Mais depuis la crise de Suez en 1956, la Couronne britannique goûte au lent processus de décolonisation. De plus en plus contesté, le colon anglais doit faire face au réveil du nationalisme arabe qu’a sorti de son sommeil un très téméraire Nasser, en faisant front à lui tout seul à la France, Israël et au Royaume-Uni. Dès 1959, plusieurs émirats se détachent ainsi du protectorat pour former la Fédération des Émirats arabes du Sud, avant d’être rejoints par d’autres dans une nouvelle entité, la Fédération d’Arabie du Sud.

Acculés, et sans véritable espoir de pouvoir redresser la situation, les Britanniques promettent l’indépendance à la Fédération d’Arabie du Sud et au Protectorat d’Arabie du Sud — groupement d’émirats épars n’ayant pas souhaité rallier l’autre fédération — pour 1968. Las ! soutenus en sous main par l’Égypte, deux fronts de libération (le FLOYS et le FLN yéménite) accélèrent la cadence et parviennent à décréter le 30 novembre 1967 l’indépendance de la République populaire du Yémen du Sud, en réunissant les deux groupements de territoires.

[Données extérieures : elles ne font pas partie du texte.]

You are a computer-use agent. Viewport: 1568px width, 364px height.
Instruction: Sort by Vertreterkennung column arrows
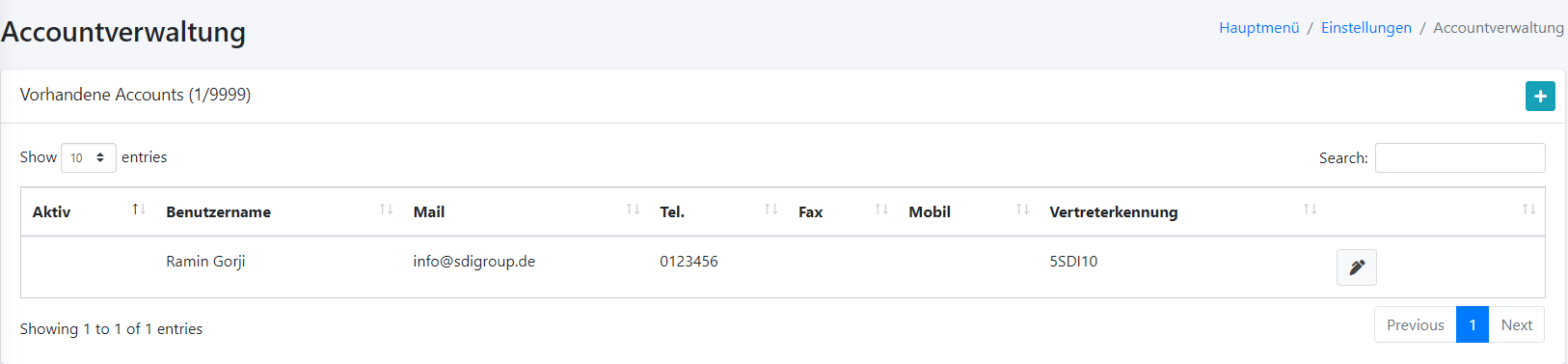[x=1311, y=210]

Mais, sans doute, le nom du nouveau territoire indépendant n’était-il pas jugé suffisamment long et prestigieux pour certains officiels yéménites. Tant est si bien que moins de deux ans plus tard, en juin 1969, la branche marxiste du FLN dépose sa consœur modérée et prend le pouvoir pour former la République démocratique populaire du Yémen le 1er décembre 1970, tissant alors d’importants liens de subordination avec les républiques socialistes du globe, Cuba et l’URSS en tête.

DES DÉROUTES

Aux jeux panarabes de 1965, le football sud-yéménite s’avance dans un état d’impréparation absolu : sans fédération nationale, sans ligue nationale, donc sans championnat — le championnat de son rival nord-yéménite ne sera créé qu’à la fin des années 70 —, donc sans vivier de joueurs, et partant sans équipe. Le onze bricolé on ne sait comment ne fait ainsi pas illusion : pour leur première sortie, les Sud-Yéménites encaissent un cinglant 14-0 contre l’Égypte. Un score qui rappelle surtout les scores déséquilibrés de la fin du XIXe siècle, quand les disparités d’appétence et de préparation au football entre les nations étaient encore criantes.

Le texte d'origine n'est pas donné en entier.